* BEGIN Supplied data *

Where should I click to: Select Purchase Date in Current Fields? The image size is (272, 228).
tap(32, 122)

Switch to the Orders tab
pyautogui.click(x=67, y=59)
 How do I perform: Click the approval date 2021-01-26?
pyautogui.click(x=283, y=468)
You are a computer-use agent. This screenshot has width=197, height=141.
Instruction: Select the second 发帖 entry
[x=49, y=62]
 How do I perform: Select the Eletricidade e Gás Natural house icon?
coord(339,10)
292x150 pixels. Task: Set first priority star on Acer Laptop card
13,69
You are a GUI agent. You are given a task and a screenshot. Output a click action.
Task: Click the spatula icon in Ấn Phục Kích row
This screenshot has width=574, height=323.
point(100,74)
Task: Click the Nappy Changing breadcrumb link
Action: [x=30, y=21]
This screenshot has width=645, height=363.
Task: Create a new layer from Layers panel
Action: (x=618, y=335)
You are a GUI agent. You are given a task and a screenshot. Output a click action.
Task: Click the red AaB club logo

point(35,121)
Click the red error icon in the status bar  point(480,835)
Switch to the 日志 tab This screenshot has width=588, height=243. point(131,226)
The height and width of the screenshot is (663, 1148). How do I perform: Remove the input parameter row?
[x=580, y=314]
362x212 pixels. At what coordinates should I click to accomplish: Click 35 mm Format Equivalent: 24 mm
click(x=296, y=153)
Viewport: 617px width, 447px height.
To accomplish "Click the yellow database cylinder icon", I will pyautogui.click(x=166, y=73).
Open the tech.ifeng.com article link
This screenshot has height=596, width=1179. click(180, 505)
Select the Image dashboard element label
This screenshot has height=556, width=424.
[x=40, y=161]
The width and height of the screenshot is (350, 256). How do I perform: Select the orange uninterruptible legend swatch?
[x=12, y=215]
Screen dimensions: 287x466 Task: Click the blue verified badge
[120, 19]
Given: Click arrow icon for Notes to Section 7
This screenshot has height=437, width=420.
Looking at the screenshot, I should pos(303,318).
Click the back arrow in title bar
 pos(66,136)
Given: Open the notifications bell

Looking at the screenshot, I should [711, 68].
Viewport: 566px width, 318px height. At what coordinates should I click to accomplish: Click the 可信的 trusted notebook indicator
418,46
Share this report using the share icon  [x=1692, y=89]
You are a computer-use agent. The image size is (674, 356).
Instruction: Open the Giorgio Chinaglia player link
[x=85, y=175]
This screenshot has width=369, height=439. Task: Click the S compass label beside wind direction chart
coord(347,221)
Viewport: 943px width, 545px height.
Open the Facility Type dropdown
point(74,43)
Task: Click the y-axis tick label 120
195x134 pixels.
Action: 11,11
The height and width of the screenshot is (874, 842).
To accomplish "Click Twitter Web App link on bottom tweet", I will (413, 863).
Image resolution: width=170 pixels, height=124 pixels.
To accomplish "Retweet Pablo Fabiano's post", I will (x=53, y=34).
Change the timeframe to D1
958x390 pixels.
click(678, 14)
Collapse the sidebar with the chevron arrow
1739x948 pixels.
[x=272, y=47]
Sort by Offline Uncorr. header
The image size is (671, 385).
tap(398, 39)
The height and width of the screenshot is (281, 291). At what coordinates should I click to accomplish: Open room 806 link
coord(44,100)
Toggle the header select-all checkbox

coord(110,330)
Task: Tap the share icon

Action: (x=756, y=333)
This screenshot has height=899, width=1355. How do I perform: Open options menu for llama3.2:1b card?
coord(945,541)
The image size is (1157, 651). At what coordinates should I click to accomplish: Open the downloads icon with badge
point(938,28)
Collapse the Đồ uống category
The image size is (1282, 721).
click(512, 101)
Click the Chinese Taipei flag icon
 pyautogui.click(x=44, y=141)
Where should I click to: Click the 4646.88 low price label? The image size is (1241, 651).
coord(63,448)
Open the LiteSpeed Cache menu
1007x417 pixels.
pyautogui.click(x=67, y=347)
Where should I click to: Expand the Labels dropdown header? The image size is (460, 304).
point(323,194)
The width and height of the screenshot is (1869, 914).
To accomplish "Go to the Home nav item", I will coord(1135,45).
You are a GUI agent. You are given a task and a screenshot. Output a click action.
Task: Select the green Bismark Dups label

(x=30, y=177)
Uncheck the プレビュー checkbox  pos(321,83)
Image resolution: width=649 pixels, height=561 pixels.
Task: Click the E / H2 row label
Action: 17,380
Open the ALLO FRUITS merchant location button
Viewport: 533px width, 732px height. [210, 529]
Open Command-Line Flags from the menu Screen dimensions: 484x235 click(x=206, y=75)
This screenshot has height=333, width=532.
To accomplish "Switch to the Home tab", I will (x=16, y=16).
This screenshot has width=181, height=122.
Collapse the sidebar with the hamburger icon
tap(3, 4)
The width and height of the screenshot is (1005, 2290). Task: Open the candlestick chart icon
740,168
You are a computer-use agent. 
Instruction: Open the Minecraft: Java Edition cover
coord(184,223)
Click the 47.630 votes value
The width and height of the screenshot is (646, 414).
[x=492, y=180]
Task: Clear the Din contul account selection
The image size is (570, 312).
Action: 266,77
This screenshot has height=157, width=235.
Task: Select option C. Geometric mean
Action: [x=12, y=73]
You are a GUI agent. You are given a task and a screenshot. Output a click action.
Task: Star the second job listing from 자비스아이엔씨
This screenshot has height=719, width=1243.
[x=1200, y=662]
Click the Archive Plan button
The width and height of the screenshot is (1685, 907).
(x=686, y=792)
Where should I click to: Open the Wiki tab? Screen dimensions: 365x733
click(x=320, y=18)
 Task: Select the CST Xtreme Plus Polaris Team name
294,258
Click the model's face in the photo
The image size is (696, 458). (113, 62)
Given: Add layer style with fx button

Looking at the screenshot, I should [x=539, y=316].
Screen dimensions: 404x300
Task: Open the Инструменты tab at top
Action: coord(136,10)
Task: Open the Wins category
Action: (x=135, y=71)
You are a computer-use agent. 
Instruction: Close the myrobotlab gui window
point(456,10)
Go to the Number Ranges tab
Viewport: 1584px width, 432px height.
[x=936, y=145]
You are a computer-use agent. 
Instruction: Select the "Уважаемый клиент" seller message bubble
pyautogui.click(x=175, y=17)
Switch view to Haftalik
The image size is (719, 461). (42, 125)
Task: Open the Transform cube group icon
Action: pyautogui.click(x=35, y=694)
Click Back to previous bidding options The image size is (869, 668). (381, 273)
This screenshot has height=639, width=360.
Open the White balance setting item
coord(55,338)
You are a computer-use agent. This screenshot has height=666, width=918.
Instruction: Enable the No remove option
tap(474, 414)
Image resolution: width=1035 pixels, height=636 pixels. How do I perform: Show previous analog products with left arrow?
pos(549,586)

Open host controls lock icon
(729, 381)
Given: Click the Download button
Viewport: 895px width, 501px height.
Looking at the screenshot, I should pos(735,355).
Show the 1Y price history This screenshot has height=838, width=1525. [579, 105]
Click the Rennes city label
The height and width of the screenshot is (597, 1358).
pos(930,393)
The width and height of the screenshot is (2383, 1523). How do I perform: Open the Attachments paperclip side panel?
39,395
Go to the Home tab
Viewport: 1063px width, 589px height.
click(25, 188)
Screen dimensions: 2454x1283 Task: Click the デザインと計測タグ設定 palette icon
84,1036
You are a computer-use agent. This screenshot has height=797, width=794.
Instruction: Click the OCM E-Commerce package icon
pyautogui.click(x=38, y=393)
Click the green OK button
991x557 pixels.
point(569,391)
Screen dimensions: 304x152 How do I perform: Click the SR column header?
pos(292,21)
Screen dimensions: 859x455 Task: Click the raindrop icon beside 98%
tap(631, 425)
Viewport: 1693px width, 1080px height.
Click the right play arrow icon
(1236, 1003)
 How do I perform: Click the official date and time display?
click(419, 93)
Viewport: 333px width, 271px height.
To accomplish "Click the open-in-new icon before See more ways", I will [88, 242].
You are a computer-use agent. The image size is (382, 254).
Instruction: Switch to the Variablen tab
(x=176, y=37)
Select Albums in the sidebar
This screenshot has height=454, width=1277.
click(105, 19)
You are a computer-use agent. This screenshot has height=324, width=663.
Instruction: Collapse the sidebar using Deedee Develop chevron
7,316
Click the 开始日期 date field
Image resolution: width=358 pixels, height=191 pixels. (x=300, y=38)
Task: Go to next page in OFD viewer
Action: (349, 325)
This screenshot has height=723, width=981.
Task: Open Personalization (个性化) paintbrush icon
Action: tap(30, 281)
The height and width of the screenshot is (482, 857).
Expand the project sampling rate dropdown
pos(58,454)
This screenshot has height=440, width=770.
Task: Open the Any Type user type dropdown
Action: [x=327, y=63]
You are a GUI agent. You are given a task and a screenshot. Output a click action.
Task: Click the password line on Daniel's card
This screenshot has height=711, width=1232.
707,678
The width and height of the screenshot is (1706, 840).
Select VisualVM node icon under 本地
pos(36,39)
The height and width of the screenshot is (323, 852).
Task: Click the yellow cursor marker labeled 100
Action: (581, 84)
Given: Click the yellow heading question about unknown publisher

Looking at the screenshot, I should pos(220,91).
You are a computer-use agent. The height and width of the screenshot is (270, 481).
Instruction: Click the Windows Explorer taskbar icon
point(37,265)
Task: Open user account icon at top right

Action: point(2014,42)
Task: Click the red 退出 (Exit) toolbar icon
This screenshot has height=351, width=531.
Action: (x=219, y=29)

* END Supplied data *

## [Exercise brief]
From the items above, pull out every line that contains the string "pyautogui", and copy each such line in full. Matching is case-sensitive.

## [Response for this exercise]
pyautogui.click(x=67, y=59)
pyautogui.click(x=283, y=468)
To accomplish "Click the yellow database cylinder icon", I will pyautogui.click(x=166, y=73).
 pyautogui.click(x=44, y=141)
pyautogui.click(x=67, y=347)
pyautogui.click(x=175, y=17)
Action: pyautogui.click(x=35, y=694)
pyautogui.click(x=38, y=393)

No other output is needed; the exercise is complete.